YOUR GOAL –
Keep the images out and copy every entry below exactly.

[Opening RECORDS SUPPLIED section]

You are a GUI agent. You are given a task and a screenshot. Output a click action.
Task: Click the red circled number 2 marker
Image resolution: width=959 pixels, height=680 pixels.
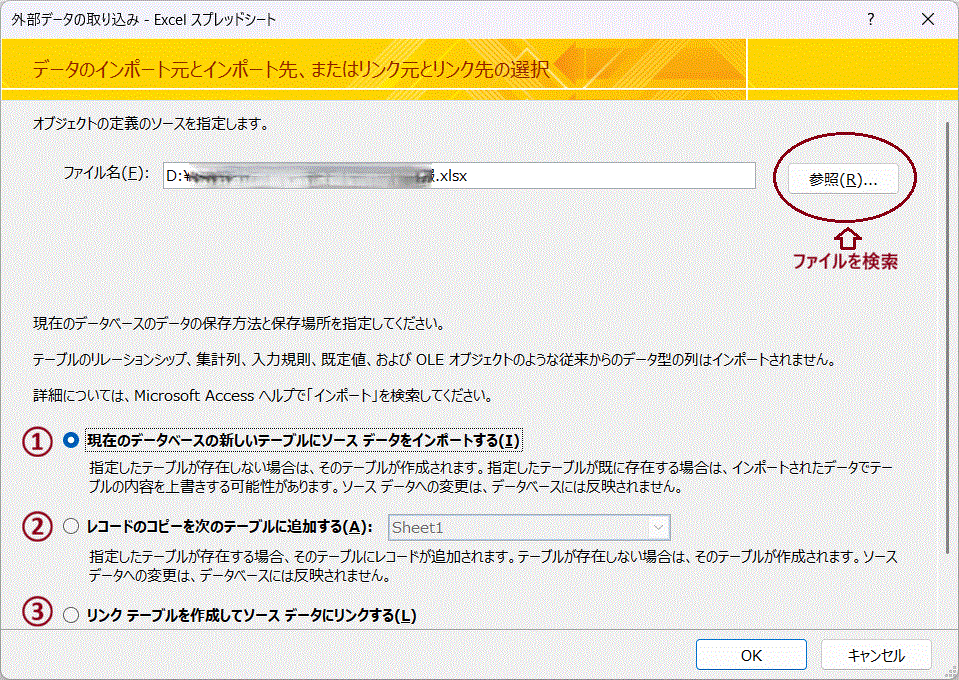tap(37, 527)
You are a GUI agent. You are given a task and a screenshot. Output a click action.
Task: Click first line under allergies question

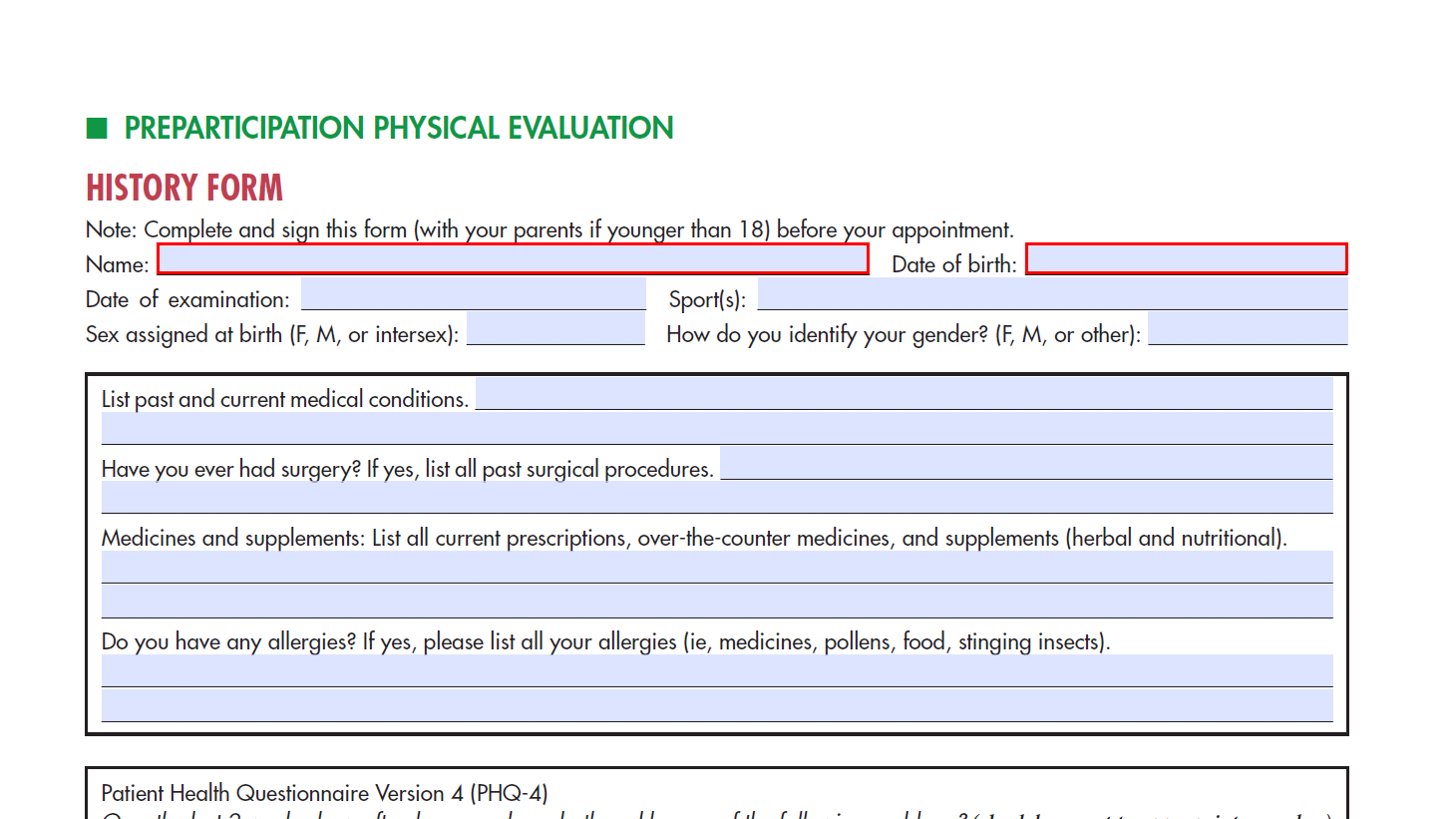716,671
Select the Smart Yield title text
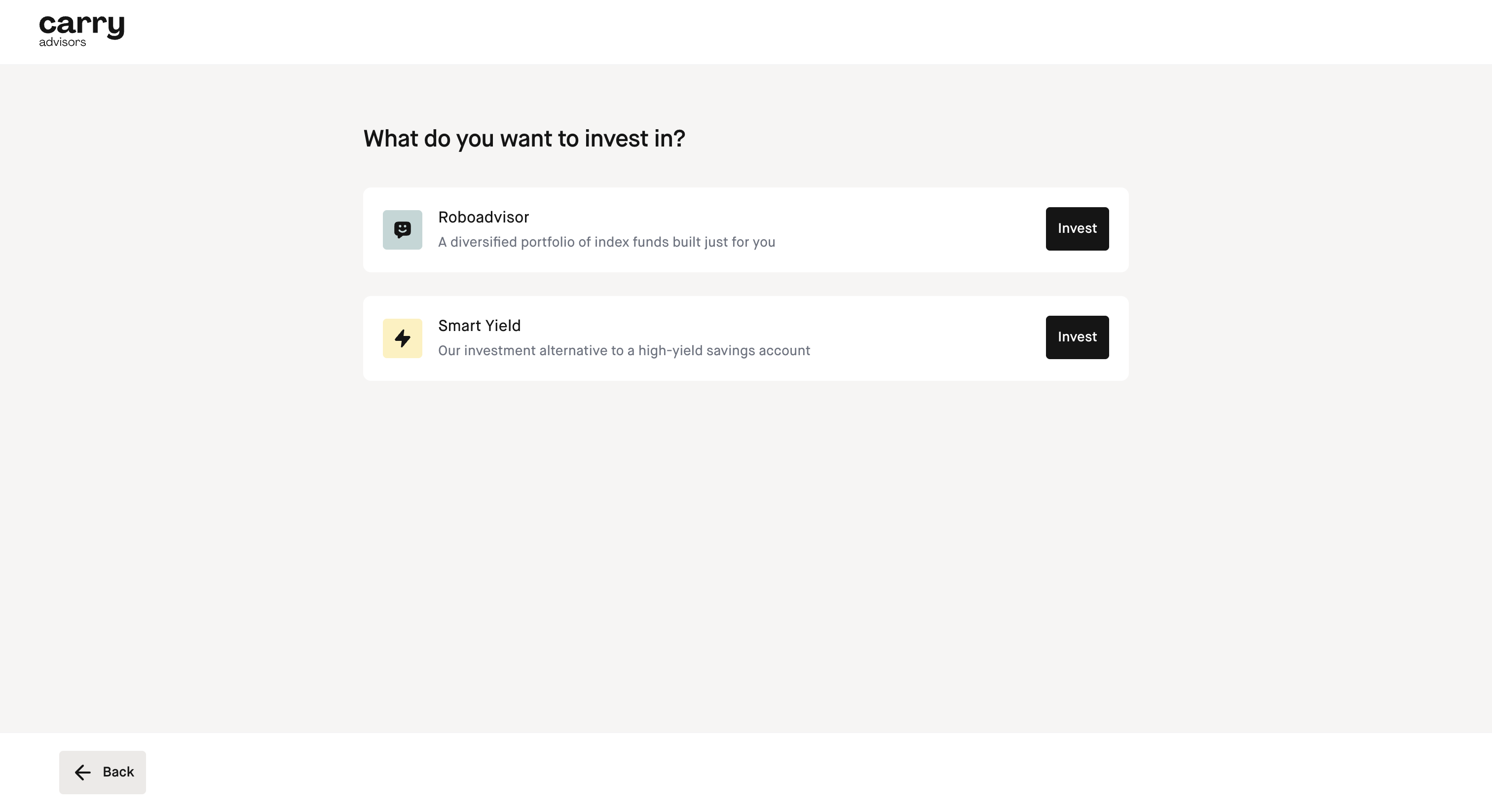The height and width of the screenshot is (812, 1492). tap(479, 326)
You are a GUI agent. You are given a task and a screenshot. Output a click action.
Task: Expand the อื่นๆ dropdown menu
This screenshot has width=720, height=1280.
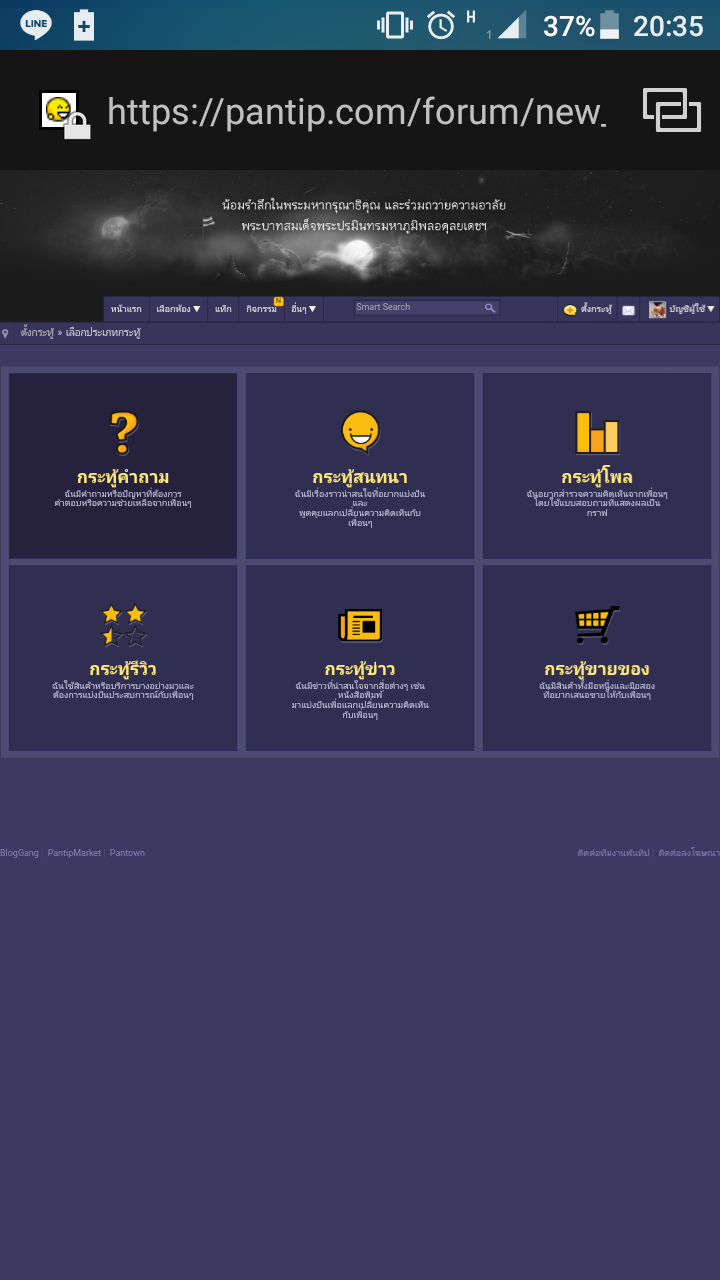(303, 309)
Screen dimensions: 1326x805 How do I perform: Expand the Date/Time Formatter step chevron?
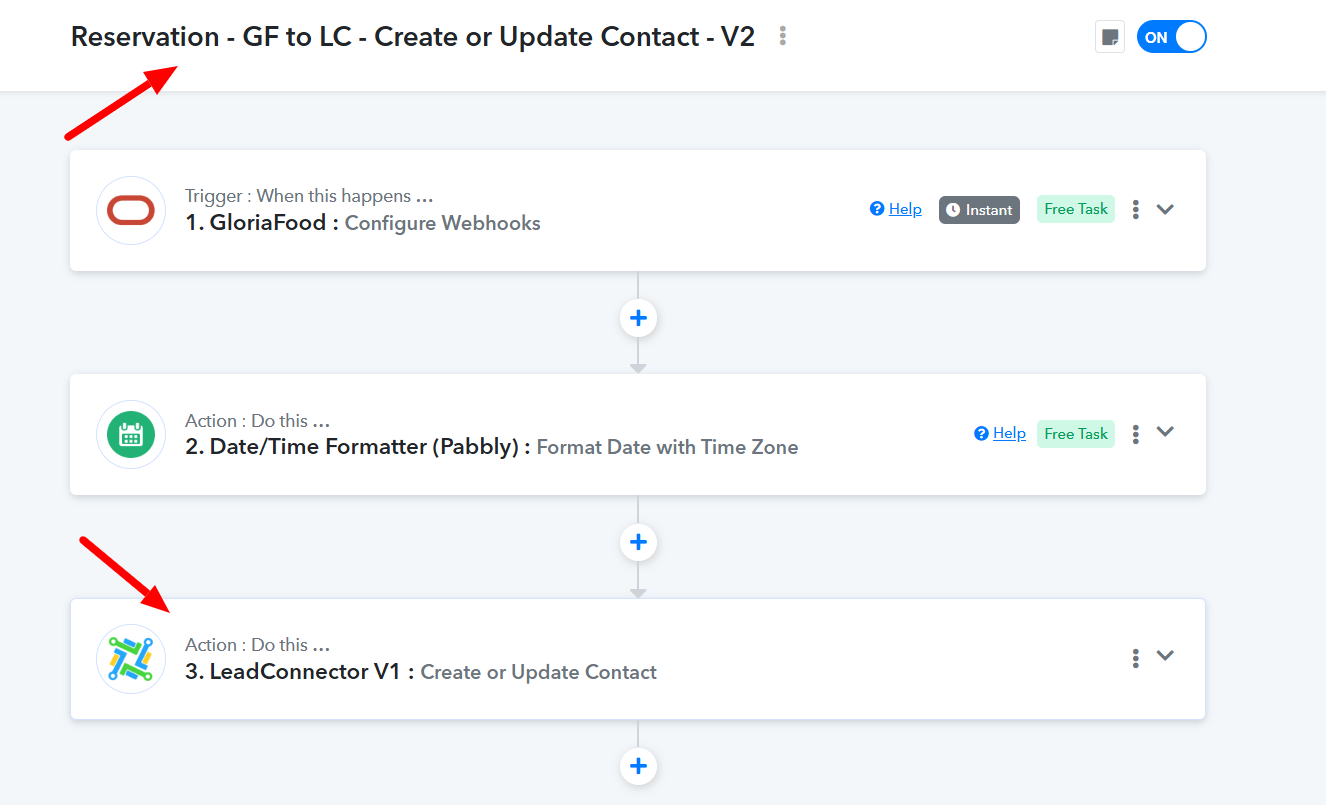click(1165, 432)
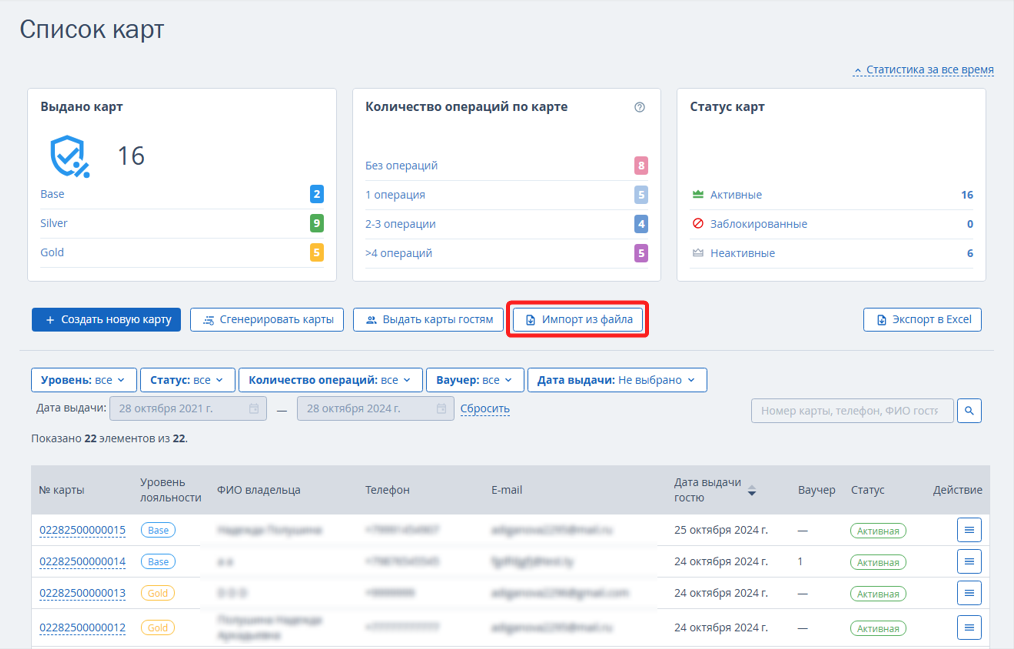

[Closing RECORDS SUPPLIED section]

RESPONSE BOX –
You are a GUI agent. You are given a task and a screenshot. Output a click action.
Task: Click the red circled number 2 marker
Image resolution: width=959 pixels, height=680 pixels.
tap(37, 527)
You are a GUI agent. You are given a task and a screenshot. Output a click action.
Task: Click first line under allergies question

716,671
Select the Smart Yield title text
The height and width of the screenshot is (812, 1492). tap(479, 326)
You are a GUI agent. You are given a task and a screenshot. Output a click action.
Task: Expand the อื่นๆ dropdown menu
This screenshot has width=720, height=1280.
(303, 309)
Screen dimensions: 1326x805 How do I perform: Expand the Date/Time Formatter step chevron?
click(1165, 432)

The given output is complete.